La définition du mot “éthique” à partir de laquelle je considère la question de l’armement nucléaire est la suivante:

Cette discipline philosophique réfléchissant sur les valeurs relatives à la conduite humaine, concernant en particulier l’évaluation de ce qui est juste, ou de ce qui ne l’est pas, dans certaines actions ainsi que les notions de bien et de mal vis-à-vis des motivations et des finalités de telles actions.

Comment les employés du LANL peuvent-ils vraiment croire que leur travail est éthique? Chaque arme nucléaire que ces employés ont créée, contrôlée et modernisée, depuis l’aube de l’ère nucléaire jusqu’à nos jours, a la capacité d’anéantir des centaines de milliers -si ce n’est plus- de vies en un éclair. La famine résultant d’une guerre nucléaire, même s’il s’agit d’un assez petit échange d’agressions nucléaires à une échelle régionale tuerait des centaines de millions d’autres personnes autour du globe.

La réponse à cette question repose sur la croyance en la dissuasion nucléaire – c’est-à-dire que la menace de représailles massives de la part du pays B empêche le pays A d’initier les hostilités. Ainsi, les armes nucléaires maintiennent la paix et ne seront qui plus est, jamais utilisées.

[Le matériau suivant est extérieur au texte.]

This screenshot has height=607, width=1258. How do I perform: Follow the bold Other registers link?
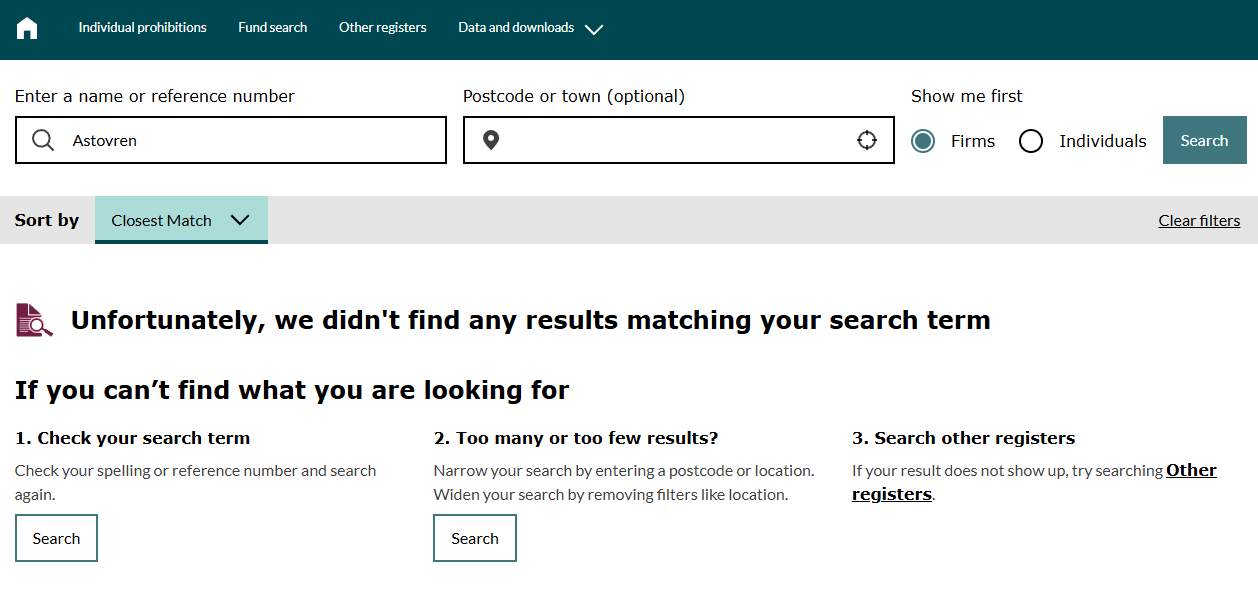coord(1190,470)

En tant que signataire de la Déclaration de Santa Barbara contre la dissuasion nucléaire, je ne pense pas que l’idée de la confiance dans le comportement humain fonctionne dans tous les cas ou bien que l’on puisse compter là-dessus pour nous maintenir en sécurité. Un conscient effort doit sans aucun doute être fait par les promoteurs d’armes nucléaires pour ignorer les conséquences humanitaires catastrophiques et très bien documentées de ces armes nucléaires en question afin d’être capable de considérer celles-ci comme « éthiques ».

Lors de la conférence sur la révision du Traité de Non-Prolifération du nucléaire en 2010, David Krieger, président de la NAPF, a demandé à la sous-secrétaire d’État américaine Ellen Tauscher si les États-Unis désiraient mener une « étude d’impact humain» à propos de l’utilisation des armes nucléaires. La réponse de Mme Tauscher fut très simple : « Nous n’avons pas l’intention de faire cela. »

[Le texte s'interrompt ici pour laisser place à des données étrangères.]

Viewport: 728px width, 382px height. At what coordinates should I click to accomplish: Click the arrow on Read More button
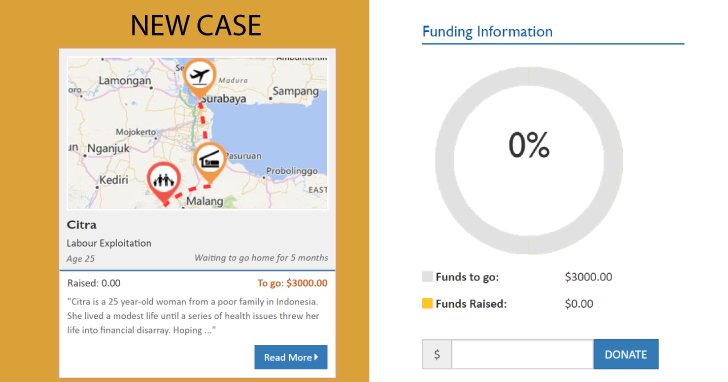click(316, 357)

Cette volontaire ignorance continue encore aujourd’hui: le P5 du Conseil de Sécurité de l’ONU (Etats-Unis, Russie, Royaume-Uni, France et Chine) a décidé de façon consensuelle d’éviter la conférence du Ministère norvégien des Affaires Etrangères sur les conséquences humanitaires désastreuses des armes nucléaires, qui débute le 4 mars prochain. Participer à cette conférence reviendrait à faire voler en éclats leurs illusions soigneusement entretenues qui consistent à soutenir que « la motivation » et la « finalité » du maintien d’au moins une arme nucléaire est bien éthique.

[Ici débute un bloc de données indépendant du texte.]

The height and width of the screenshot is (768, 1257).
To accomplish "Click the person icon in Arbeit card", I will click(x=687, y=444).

Au moins 132 pays se réuniront à Oslo les 4 et 5 mars pour examiner les impacts humanitaires des armes nucléaires. La preuve scientifique n’est plus à mettre en doute. Personne ne pourrait dissimuler les conséquences humanitaires catastrophiques des armes nucléaires si un conflit nucléaire survenait.

Les membres du P5 ne peuvent cacher éternellement le fait que l’humanité réclame l’abolition de l’arme nucléaire. Une Convention sur les Armes Nucléaires pour une éradication progressive, vérifiable, transparente et irréversible de toutes les armes nucléaires du monde entier est l’unique option éthique.